Kol rounded the side of the doorway, shield projection already formed at his left fist. Inside, he saw three Officers. They stood between complex control panels. A wide, curved window jutted out from the front wall, looking on the whole line of unloading stations.

All officers turned toward Kol when he came into view.

“I’m aware of the attempted escape,” the quartermaster said. “I am asking—”

An arrow took him at his armor’s thigh gap. Another one took the rightmost officer under the arm. Both fell twitching.

Kol raised a new projection before the other officer could draw his blaster. He slid the energy wall along the floor. He braced himself and kept his footing strong when the wall struck the officer, forced him backward, forced him against the far wall.

“Traitors!” The officer choked out the word.

“Okay.” Jaleel pulled a thin object from his belt, too shiny to be his stylus. “Lower the shield enough so I can stun him at the neck.”

“Why are you doing this?” the officer asked. He squirmed, white armor pinned between wall and projection. “Why?”

And when the man asked that question Kol no longer saw the unloading official, the obstacle to Max’s escape, to everyone’s escape. Kol saw a man in the armor he still wore, that Duncan had worn, and Brielle… So many he’d known and fought with, ate with, lived with. And now a trooper in that same armor was a nameless enemy to pin and toss aside, mowing through these forces with Orson Gregory and his crew.

“Hey.” Jaleel waved a hand in front of Kol’s face. “Lower your shield so I can stun him. You’re not having that thought seizure thing, now, are you?”

“Helmont will butcher you for this,” the pinned officer shouted. “You’ll feel his fire.
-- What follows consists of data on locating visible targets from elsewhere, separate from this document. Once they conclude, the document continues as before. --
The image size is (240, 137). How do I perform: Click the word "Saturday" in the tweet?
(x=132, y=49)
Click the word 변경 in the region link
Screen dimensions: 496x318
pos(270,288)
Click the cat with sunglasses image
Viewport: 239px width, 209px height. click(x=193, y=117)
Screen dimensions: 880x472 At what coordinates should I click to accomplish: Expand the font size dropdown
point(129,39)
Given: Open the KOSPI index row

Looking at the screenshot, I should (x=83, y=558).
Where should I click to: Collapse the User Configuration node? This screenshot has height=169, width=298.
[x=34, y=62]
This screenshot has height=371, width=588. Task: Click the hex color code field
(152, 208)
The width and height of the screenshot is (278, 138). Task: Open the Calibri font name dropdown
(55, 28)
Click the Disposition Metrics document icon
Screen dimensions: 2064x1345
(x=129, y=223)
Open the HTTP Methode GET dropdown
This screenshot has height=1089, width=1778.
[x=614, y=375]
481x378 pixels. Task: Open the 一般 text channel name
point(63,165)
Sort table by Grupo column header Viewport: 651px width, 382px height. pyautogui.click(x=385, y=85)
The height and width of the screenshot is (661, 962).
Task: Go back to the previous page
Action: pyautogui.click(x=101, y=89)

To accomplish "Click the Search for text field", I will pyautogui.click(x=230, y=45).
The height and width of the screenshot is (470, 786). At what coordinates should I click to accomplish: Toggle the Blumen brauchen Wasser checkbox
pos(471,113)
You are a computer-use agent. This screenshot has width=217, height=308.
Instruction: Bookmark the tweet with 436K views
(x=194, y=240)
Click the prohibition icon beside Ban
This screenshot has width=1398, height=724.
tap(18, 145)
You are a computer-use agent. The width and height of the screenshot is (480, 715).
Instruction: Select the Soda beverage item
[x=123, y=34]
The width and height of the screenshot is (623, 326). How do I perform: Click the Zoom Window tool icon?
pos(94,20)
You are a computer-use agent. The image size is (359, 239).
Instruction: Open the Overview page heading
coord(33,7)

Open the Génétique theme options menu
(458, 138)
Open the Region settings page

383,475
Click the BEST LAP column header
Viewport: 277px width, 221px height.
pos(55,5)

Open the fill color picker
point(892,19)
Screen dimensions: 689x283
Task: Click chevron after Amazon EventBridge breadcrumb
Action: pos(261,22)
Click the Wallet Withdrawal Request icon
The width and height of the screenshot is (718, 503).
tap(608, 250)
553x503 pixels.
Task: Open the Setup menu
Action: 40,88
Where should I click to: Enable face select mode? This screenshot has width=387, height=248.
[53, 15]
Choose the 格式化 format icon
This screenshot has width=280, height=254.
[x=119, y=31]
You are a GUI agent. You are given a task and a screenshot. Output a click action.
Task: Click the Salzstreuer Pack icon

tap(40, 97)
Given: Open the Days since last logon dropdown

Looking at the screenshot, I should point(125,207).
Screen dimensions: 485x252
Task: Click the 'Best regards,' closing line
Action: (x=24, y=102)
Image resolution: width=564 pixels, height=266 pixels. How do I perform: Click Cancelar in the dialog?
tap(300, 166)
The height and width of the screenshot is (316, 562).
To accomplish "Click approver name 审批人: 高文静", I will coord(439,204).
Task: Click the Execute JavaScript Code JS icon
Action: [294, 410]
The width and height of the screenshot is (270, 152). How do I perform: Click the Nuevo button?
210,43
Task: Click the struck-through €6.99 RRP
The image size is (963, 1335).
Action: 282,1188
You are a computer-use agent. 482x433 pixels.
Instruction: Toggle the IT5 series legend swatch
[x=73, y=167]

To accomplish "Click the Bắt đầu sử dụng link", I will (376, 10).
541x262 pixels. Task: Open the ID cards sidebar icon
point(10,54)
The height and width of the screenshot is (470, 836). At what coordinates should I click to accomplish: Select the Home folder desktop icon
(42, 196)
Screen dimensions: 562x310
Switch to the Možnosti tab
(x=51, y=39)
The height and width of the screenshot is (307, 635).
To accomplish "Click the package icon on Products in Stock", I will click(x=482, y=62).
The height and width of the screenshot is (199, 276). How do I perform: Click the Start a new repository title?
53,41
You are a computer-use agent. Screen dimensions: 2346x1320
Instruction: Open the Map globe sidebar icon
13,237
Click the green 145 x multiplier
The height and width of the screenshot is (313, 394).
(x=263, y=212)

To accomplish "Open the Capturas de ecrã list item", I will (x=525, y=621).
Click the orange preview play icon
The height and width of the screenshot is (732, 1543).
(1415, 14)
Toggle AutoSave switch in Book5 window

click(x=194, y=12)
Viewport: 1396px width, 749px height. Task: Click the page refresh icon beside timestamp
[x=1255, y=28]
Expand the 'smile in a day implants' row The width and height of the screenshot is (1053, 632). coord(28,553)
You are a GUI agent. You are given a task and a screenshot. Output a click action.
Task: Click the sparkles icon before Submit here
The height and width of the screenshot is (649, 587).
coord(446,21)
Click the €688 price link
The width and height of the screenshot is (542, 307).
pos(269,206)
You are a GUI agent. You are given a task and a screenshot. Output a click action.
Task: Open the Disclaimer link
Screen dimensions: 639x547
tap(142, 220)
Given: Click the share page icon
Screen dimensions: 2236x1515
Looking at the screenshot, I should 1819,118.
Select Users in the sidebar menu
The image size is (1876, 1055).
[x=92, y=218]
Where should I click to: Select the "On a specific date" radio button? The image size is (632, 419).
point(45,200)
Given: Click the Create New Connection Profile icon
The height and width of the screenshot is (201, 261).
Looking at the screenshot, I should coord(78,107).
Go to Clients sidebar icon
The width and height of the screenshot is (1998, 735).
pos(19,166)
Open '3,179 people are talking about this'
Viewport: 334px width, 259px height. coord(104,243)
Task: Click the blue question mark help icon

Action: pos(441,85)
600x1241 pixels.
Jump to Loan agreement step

Death to traitors!”

Kol lowered the shield, shrank it so it stretched only from the floor to the man’s neck. The officer raised his hand to the lip of the field, but before he could do anything, Jaleel jabbed the shining object beneath his chin. The man relaxed and fell, slack against the projection.

“Are you okay?” Jaleel asked again.

“I am.” Kol lowered the officer to the floor.

A rumbling in the earth began before he said more. The feeling of shockwaves in the ground made the breath catch in his throat.

He would not forget that feeling. He’d felt the ground shake with the oncoming march of Thunderworks automatons, marshaling outside Philadelphia. But then the tremors intensified, like the beginning of a real earthquake.

“What the hell is that?” Jaleel yelled. A clipboard clattered down the control panel and fell to the floor. Pens rattled in a cup on the far side of the room. A mug also crashed to the floor, shattering, sending coffee running along the tile.

“Do what you’re going to do,” Kol said. “It’s getting worse.”

* * *

Orson sheathed the sword before the shellcraft escaped.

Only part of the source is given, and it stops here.